Adding support for transparent reverse proxies

Mon Oct 8 02:00:14 UTC 2018

So, I'm looking to add support to nginx for transparent reverse proxies
via UNIX sockets, and am hoping for some advice on how to do it with
minimal impact on the rest of the server (both performance, and code
complexity). 

For clarity, a transparent reverse proxy takes an incoming (TCP)
connection and copies the file descriptor to an 'upstream' backend, via
a UNIX socket, with the sendmsg system call.  The determination of which
upstream server should receive the file descriptor is made via calling
recv on the connection with the MSG_PEEK flag, and then inspecting
either the HTTP header, or the TLS header to determine the intended
hostname.  The upstream backend catches the file descriptor via recvmsg,
and then proceeds as though it were directly listening on the TCP interface.

Transparent proxies have a number of performance and convenience
advantages over the conventional HTTP proxy protocol.  On the
performance front, once the reverse proxy passes the file descriptor to
the upstream backend, it can immediately close its copy of the file
handle.  This accomplishes several things.  First, there is no need to
tell the upstream host anything about the file handle (like peer address
or port), as upstream can use the usual socket functions to obtain that
information, or set any socket options needed.  Second, there is no need
to maintain a connection between the proxy and upstream, so the number
of open file handles per connection is reduced by 1.  Third, there is no
need to copy or buffer data between the TCP connection and the upstream
server, which means large files can be sent directly via the sendfile
system call.

On the complexity front, beyond adding one indirection step in obtaining
the file descriptor, the upstream backend has no increased complexity
relative to running directly on the TCP port.  There is no need to read
the peer address from the proxy.  Socket options can be set directly on
the file descriptor, rather than relaying requests to set them through
the proxy.  Calling shutdown on the file descriptor will shutdown the
connection to the client machine, no delay, no ability for the proxy to
fail to flush the pending data or close the connection.  Additionally,
the reverse proxy is greatly simplified, taking less than 100 LoC, most
of which are simply to parse the TLS headers.
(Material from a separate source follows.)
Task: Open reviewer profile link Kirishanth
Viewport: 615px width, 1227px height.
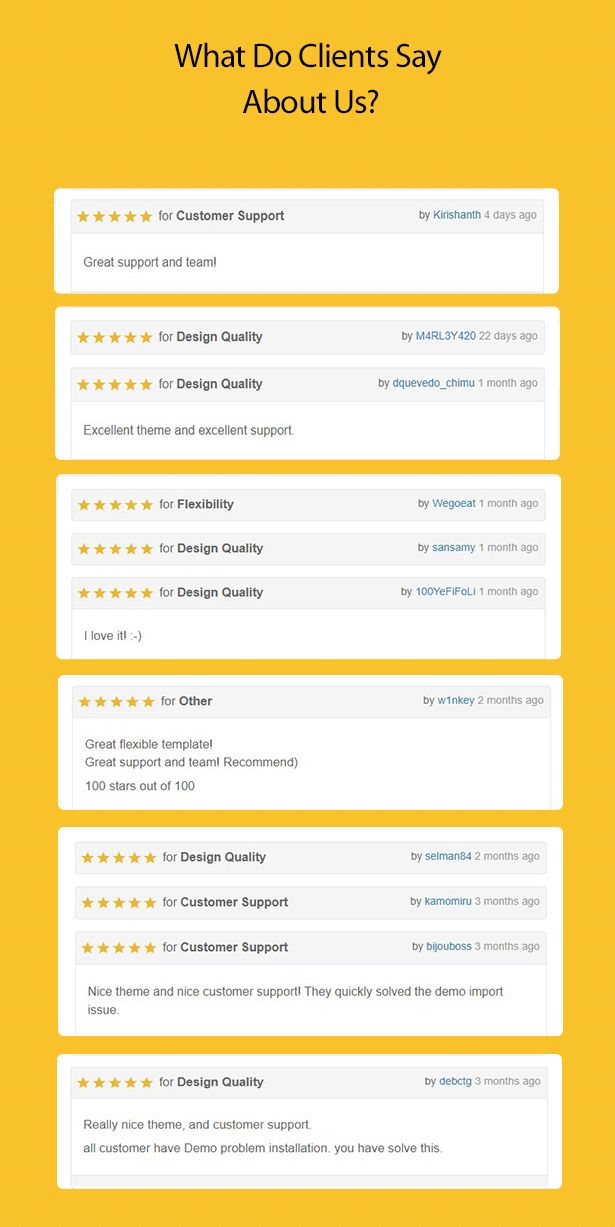Action: click(x=457, y=215)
Anyway, after looking at the development_guide for nginx, and poking
through the source code, I see a couple of possible ways to implement
this.  The simplest way is to only accept a single file descriptor per
incoming connection on the UNIX socket, shutting down the incoming
connection after receiving one file descriptor.  This can be done inside
ngx_event_accept, by retrieving the file descriptor, shutting down the
accepted connection (c->fd), and setting c->fd to the new file
descriptor.  Unfortunately, this requires the reverse proxy to be
reliably fast at passing the incoming file descriptor, but is trivially
simple for testing.  I think a better solution would be a new
ls->handler, which runs when the socket is ready for reading, and then
runs the existing ls->handler (ngx_http_init_connection) once the file
descriptor is fetched and the existing socket is closed. 

The more intrusive, but technically superior way to implement running
behind a transparent reverse proxy, is to reuse the socket connection
from the reverse proxy for an unlimited number of file descriptors. 
This would involve a new handler for ngx_connection_t, which adds the
connection to the list of connections watched by poll, kqueue or
similar.  When the connection is ready for reading, recvmsg is used to
fetch the file descriptor(s), which are then initialized like a normal
http connection.  The UNIX socket connection would then persist either
until the peer disconnects, or nginx shuts down.

I have implemented the first method, as a proof of concept, but I have
several questions before trying to implement the second method. 

First, should this use a new nginx listener, rather than simply a
setting on the existing listener?  I suspect the answer is 'yes', since
I think it needs its own handler, which either runs before or instead of
ngx_http_init_connection.

Second, is there any reason the UNIX socket connections can't get put in
the same pool as the TCP connections? 

Third, should this be implemented in its own file, similarly to how
http/2 is separated out?

Fourth, what should the config file syntax be?  In my proof of concept
version, I just added a flag after the 'listen unix:path', but I could
see an advantage to defining the expected file descriptors separate from
the UNIX socket.